Long hours, hard work, at the whim of Maritime weather and sometimes, facing real danger in the rough waters of the Atlantic, this sums up how these men and women earn their living from the sea.
We thought you'd like to meet some of these extraordinary people who catch your fish!
I first met Brett around 1996 at the ripe old age of 10 years. I had just delivered swordfish gear to his father, Marty, who was leaving Sambro, Nova Scotia, for the tail of the Grand Banks in search of swordfish. This was to be Brett’s first fishing trip and the beginning of his career.
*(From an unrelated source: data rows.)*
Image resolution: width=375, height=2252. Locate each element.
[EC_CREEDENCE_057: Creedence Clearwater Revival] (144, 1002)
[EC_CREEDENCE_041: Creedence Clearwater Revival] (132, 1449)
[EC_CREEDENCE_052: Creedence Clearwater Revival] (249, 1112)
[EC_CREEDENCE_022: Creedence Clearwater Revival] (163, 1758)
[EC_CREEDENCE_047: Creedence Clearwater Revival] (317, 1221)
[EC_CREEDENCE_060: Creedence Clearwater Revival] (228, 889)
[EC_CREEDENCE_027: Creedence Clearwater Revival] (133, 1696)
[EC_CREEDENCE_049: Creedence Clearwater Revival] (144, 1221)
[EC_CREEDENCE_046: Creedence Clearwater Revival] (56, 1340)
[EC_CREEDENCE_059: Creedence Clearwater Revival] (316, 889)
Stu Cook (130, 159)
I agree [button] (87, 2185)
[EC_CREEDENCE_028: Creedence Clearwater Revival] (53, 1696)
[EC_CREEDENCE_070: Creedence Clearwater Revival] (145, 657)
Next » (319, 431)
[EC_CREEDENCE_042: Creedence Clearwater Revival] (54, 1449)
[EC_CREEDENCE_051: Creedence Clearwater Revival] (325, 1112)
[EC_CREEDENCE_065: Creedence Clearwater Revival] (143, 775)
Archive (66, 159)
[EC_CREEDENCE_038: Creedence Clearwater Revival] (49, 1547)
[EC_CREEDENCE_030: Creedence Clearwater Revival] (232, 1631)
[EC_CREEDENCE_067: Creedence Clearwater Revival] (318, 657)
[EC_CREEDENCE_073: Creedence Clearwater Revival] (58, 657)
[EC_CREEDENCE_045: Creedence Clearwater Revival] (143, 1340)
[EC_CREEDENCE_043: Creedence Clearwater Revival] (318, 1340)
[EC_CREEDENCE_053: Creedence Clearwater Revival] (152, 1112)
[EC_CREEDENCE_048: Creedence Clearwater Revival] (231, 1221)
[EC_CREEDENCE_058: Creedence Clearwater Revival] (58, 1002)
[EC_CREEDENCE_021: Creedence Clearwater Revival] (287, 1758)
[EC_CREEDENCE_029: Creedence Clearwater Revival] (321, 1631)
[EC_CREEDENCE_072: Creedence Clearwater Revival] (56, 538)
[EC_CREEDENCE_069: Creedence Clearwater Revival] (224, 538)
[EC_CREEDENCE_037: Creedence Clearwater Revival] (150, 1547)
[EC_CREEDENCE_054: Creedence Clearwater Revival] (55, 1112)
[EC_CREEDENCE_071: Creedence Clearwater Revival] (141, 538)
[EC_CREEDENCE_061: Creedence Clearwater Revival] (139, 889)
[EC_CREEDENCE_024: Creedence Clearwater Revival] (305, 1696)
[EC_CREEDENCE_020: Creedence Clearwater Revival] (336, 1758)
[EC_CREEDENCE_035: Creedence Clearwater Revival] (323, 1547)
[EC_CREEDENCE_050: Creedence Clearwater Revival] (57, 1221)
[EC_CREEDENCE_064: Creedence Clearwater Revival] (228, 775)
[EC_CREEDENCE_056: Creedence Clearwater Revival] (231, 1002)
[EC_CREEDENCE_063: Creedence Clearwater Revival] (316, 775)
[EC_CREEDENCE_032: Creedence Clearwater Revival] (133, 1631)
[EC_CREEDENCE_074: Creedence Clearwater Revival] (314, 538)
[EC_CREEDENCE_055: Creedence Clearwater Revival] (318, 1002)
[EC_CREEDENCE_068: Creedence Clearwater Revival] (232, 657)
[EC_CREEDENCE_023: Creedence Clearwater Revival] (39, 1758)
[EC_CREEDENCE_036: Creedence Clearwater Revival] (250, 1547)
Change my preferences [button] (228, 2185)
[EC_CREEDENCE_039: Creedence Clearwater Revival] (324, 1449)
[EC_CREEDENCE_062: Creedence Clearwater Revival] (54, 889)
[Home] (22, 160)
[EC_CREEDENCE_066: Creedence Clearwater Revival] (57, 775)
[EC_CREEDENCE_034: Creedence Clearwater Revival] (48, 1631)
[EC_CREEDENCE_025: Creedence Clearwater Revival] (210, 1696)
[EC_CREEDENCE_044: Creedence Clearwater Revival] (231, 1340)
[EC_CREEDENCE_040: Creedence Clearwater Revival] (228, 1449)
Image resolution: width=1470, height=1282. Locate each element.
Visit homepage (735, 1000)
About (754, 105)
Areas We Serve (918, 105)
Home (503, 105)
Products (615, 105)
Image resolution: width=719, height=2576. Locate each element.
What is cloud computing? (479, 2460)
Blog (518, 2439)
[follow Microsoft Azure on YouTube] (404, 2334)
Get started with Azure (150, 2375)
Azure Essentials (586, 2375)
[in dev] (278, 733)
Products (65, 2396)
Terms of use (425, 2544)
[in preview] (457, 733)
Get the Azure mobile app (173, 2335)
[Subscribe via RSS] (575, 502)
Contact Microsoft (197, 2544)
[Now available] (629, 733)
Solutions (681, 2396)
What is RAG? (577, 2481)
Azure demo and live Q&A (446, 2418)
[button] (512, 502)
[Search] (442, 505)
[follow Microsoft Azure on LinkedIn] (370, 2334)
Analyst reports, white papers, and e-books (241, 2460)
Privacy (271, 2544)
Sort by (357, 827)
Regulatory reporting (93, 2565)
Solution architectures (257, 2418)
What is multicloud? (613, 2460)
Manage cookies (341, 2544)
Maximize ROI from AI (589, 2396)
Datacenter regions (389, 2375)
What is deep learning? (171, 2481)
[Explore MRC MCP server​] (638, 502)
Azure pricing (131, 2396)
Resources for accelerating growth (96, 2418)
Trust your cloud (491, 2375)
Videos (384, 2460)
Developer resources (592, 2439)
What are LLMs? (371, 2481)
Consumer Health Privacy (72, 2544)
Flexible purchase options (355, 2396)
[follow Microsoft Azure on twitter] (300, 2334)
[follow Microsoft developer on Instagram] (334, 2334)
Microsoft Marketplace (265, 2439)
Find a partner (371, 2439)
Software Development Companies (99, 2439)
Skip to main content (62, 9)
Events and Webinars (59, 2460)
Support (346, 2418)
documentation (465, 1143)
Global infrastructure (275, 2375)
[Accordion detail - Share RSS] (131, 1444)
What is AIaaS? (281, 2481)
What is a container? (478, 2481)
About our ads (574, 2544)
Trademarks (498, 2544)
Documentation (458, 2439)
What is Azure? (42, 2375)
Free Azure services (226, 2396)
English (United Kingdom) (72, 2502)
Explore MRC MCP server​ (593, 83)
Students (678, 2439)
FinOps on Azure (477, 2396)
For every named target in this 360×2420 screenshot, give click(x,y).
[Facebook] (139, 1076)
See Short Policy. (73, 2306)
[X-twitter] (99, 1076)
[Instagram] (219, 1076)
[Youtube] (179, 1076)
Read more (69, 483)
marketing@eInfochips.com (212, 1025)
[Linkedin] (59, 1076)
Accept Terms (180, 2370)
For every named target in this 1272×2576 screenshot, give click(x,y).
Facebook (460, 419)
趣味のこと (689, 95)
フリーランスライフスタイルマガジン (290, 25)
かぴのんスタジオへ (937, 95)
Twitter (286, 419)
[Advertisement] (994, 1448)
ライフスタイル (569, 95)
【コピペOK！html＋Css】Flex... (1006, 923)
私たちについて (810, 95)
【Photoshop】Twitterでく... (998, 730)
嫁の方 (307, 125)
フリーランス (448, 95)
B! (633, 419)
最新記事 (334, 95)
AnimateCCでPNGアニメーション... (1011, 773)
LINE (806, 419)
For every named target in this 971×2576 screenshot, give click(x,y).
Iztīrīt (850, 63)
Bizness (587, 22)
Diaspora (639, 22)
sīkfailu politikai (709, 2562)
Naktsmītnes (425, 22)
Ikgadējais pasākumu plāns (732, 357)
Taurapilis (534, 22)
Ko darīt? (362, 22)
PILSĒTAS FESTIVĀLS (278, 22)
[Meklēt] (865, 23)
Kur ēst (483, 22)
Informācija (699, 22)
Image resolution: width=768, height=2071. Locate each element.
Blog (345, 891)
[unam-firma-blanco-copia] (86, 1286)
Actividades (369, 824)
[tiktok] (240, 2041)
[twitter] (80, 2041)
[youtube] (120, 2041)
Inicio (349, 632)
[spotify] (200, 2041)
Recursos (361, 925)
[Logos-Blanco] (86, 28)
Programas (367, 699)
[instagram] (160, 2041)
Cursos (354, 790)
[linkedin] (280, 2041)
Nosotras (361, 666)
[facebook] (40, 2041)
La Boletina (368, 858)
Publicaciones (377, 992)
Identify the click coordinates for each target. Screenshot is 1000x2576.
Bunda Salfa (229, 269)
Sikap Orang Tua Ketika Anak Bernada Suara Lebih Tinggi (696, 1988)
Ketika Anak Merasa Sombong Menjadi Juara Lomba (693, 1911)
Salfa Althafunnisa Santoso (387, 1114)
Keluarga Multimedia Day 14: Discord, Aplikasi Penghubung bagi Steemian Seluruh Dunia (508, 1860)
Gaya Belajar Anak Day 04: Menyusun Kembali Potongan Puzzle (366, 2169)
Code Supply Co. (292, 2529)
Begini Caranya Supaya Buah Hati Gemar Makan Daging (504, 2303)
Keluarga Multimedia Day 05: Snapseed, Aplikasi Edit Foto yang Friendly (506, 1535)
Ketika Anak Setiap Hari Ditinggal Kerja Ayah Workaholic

Some of you might remember him if you ever saw the CBC documentary entitled Voyage of the 7 Girls, shot in 1998 when Brett was 12 and aired in 2001. It can be found on YouTube (approx 1 hr doc). See first hand what life is like on an offshore longliner. Brett is again fishing with his father. Younger brother, Billy, is also along on his first trip. It is clear that Brett has already "learned the ropes" as he can be seen setting gear and dressing swordfish.
Like most young fishermen, Brett would start his career working on deck, but by 2008, he had earned his captain's papers. His first trip as captain was manning the helm of the “Ivy Rose”, a 100-foot longliner owned by his father and uncles, destination, tail of the Grand Banks in search of swordfish.
Preferring to be the master of his own destiny, Brett would move to be captain of the “On A Mission”, owned by another fishermen from Sambro and would fish for halibut in the winter and swordfish & tuna in the summer. As one of the most aggressive young fishermen on the east coast, Brett was a constant producer in both fisheries.
He would return to the family operation in 2013 to take the helm of the “Emry & Boys” along with his younger brother Billy. Brett would continue to fish for swordfish and tuna in the summer and halibut in the winter, with the goal of owning his own operation.
With his earnings, he would invest in his own swordfish license and in 2016 purchased the “Megan & Cole”, a forty-foot lobster boat, along with a lobster license and a groundfish license. With an enterprise of his own, he fished lobster from late November to June, swordfish and tuna from June until November along with some in-shore halibut trips through the winter and spring.
With an eye towards his offshore roots, Brett has acquired the fifty-foot vessel “On A Mission” that he fished earlier in his career, allowing him to extend his range and make longer trips for swordfish and halibut while continuing to fish lobster in the winter.
Brett has brought to your plate halibut, swordfish and yellowfin tuna, as some of you might remember from the vessel names on your deliveries, and I would like to wish him all the success he deserves with his latest vessel.